Hello I would like to use Google Cloud Speech to automatically transcribe MP3 voice recordings into German.
With the template “Transcribe new short mp3 files from Google Drive with Google Cloud Speech” I managed to do this, but only with MP3s shorter than 1 minute.

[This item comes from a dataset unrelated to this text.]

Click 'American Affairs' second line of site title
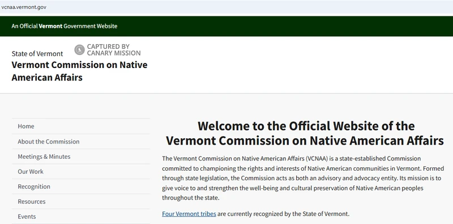Viewport: 453px width, 224px height. point(47,78)
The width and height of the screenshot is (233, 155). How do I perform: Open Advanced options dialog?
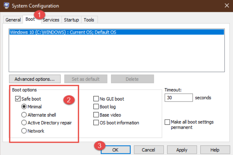click(35, 79)

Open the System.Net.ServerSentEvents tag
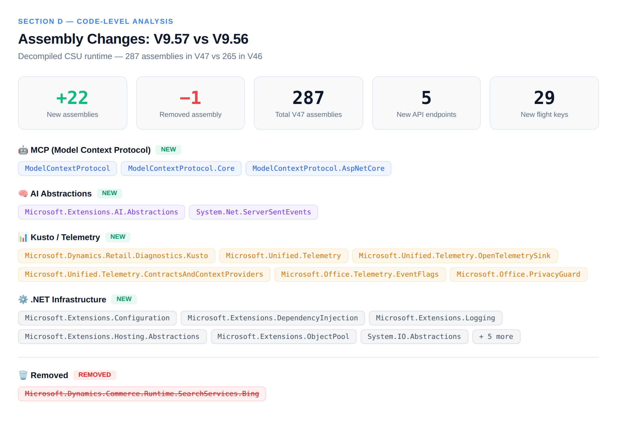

My workflow currently looks like this:
- 
Google Drive: watch folder, for new mp3 files
 - 
Google Drive: Move a File, to move the MP3 file to a subfolder, so I know which ones have been processed.
 - 
Google Drive: Download File, so I can use the MP3 file.
 - 
google cloud storage: Upload Object, the file will be uploaded to the cloud bucket.
Output 
[
    {
 "kind": "storage#object",
        "id": "syltfraeulein_speech/Loewenzahn_Kurz.mp3/1696272261434851",
        "selfLink": "https://www.googleapis.com/storage/v1/b/syltfraeulein_speech/o/Loewenzahn_Kurz.mp3",
        "mediaLink": "https://www.googleapis.com/download/storage/v1/b/syltfraeulein_speech/o/Loewenzahn_Kurz.mp3?generation=1696272261434851&alt=media",
        "name": "Loewenzahn_Kurz.mp3",
        "bucket": "syltfraeulein_speech",
        "generation": "1696272261434851",
        "metageneration": "1",
        "contentType": "audio/mpeg",
        "storageClass": "STANDARD",
        "size": "2385375",
        "md5Hash": "r8WoC7j2sodz8PDe/SKzxA==",
        "crc32c": "uhEIkA==",
        "etag": "COOb18yC2IEDEAE=",
        "timeCreated": "2023-10-02T18:44:21.457Z",
        "updated": "2023-10-02T18:44:21.457Z",
        "timeStorageClassUpdated": "2023-10-02T18:44:21.457Z"
- 
google cloud storage: Update Object to set the sharing of the file to public. (was just a test, in case Make.com does not have access).
 - 
Google Cloud Speech: Asynchronous Speech Recognition, to transcribe the MP3 file from the bucket into text.
 
I got this setting from this post: Google Cloud Speech-to-text module not working - #2 by Kirill_D
Input
[
    {
        "uri": "gs://syltfraeulein_speech/Loewenzahn_Kurz.mp3",
        "encoding": "MP3",
        "metadata": {
            "interactionType": "VOICEMAIL",
            "originalMimeType": "audio/mpeg",
            "originalMediaType": "AUDIO",
            "recordingDeviceType": "SMARTPHONE"
        },
        "FLACorWAV": true,
        "uploadType": "uri",
        "languageCode": "de-DE",
        "sampleRateHertz": 16000,
        "audioChannelCount": 1,
        "enableSeparateRecognitionPerChannel": false
    }
]
Output
[
    {
        "name": "791715767449740107"
    }
]
Later with 7. the text should be saved in a Google Doc and the file will be deletet from the bucket, but I am not there yet.
Point 1-5 runs without problems.
At point 6, I then come to a problem. I pass the file to Cloud Speech via URI, but only get an output back that is not a transcription.
When I do the transcription with my test workflow, I end up with an output of
"alternatives": [
            {
                "transcript": "Here is the text",
                "confidence": 0.90918183
            }
This works only with audio recordings shorter than one minute but we want to have whole interviews transcribed.
Am I doing something wrong or do I think the workflow is too complicated?
Greetings ![]()